BB-Blok offers three significant advantages over the older designs.

A common reason for premature furnace shutdown is to replace broken roof units. The old style of construction utilizing stainless hangers mandates quick shutdown and replacement of any spalled unit before the hanger fails (because of elevated temperatures). BB-Blok’s unique ceramic hanger allows the furnace to be run safely until a controlled/scheduled shutdown is carried out.

Suspended flat arches are a very economical means of constructing a kiln or furnace roof. Their use is widespread in many industries. A thorough understanding of proper design and installation practice is necessary to ensure maximum life of the lining.

A general rule worth following is to limit the use of the suspended roof design to applications where the temperature will not exceed 1345°C (2450°F).  Above this temperature, the better solution is to utilize a sprung arch construction.  IFB exposed to higher temperatures is limited in its ability to resist forces of traction. This applies to even the highest IFB grades.

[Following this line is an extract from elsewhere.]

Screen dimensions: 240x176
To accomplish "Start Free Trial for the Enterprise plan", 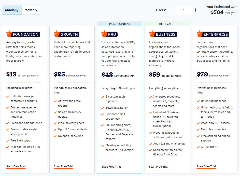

Nearly all applications in the ceramic industry can be filled by BNZ 26-60 IFB.  It is a specially formulated brick with a high alumina content that is very stable, shock resistant, alkali attack resistant, and has a very low thermal conductivity.

For lower temperature furnace roofs, BNZ 23 HS is equally good.

BB-Blok’s unique ceramic hanger overcomes the two primary shortcomings of normal stainless steel hangers.
• Ceramic hangers withstand temperatures up to 1300°C— nearly 400°C higher than the limit of stainless steel.  The traditional stainless steel hanger is embedded approximately 50 mm from the cold face of a module. Care must be exercised during design to ensure that the maximum temperature limit of the anchor is not exceeded.  Module failure can occur, resulting in premature shutdown of the furnace.

• Ceramic hangers resist chemical attack better than stainless steel hangers.  Chemical attack can occur in a ceramic kiln when corrosive elements condense out of gasses that have penetrated the IFB modules in positive pressure zones. The path of these gasses is most often through the gaps that exist between mortared blocks. As stated previously, this is not a problem with BB-Blok because of the precision machining.

The desire for energy efficiency necessitates thick layers of backup insulation, causing the hangers to be subjected to temperatures above safe limits. The solution is to sacrifice energy efficiency to protect the hangers, or to specify thicker brick modules. Thicker IFB effectively move the anchor tip away from the hot face, but drives up the cost of the modules.

too high temperatures.

BB-Blok construction can even allow the designer to specify thin roof designs for high temperature furnaces. This is ideal for shuttle kilns because heat storage in the roof will be lower. Several examples of typical heat flow profiles are available from the nearest BNZ office.

Arch Failure

The most common type of failure necessitating shutdown and repair is a result of a single block spalling and dropping out of the roof. A block can fail due to improper installation, physical abuse before installation, or from thermal shock. Replacement of the block is necessary before the anchor fails — leaving a hole in the roof and causing damage to the anchors of surrounding modules. A mishandled BB-Blok can also fail, but when outfitted with the ceramic hanger, the emergency is removed from the situation.  BB-Blok can be left in place with no danger of anchor failure until the next scheduled shutdown.

The recommended heat-up schedule for BB-Blok roof modules is a regular and even temperature rise reaching 1235°C (2250°F) in 4 hours or more. Proportionally longer times are suggested for higher operating temperatures.